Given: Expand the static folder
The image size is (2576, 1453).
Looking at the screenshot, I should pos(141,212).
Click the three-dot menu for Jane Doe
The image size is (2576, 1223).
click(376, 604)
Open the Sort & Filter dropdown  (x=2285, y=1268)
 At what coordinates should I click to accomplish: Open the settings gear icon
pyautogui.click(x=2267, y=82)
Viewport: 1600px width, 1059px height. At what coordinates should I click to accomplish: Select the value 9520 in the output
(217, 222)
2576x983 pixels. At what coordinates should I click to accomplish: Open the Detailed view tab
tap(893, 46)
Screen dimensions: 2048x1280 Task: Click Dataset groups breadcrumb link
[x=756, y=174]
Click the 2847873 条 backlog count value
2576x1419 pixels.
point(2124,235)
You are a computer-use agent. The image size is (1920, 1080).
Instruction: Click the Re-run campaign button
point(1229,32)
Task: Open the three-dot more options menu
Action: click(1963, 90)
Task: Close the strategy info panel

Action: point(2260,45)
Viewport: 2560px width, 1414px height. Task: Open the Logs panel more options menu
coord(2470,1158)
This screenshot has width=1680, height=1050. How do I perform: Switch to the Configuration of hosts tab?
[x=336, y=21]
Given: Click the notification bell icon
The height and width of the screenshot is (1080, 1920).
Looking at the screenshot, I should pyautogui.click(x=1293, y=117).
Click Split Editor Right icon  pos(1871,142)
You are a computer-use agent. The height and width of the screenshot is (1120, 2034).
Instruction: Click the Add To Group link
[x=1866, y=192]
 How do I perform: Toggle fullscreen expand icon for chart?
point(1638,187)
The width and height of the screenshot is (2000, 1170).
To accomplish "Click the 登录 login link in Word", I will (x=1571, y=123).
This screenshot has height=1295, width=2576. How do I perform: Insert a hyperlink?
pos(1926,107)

==*==

Problem — Search the listing for "computer" and show every line where it occurs.

Result for this task —
You are a computer-use agent. The image size is (1920, 1080).
You are a computer-use agent. The height and width of the screenshot is (1120, 2034).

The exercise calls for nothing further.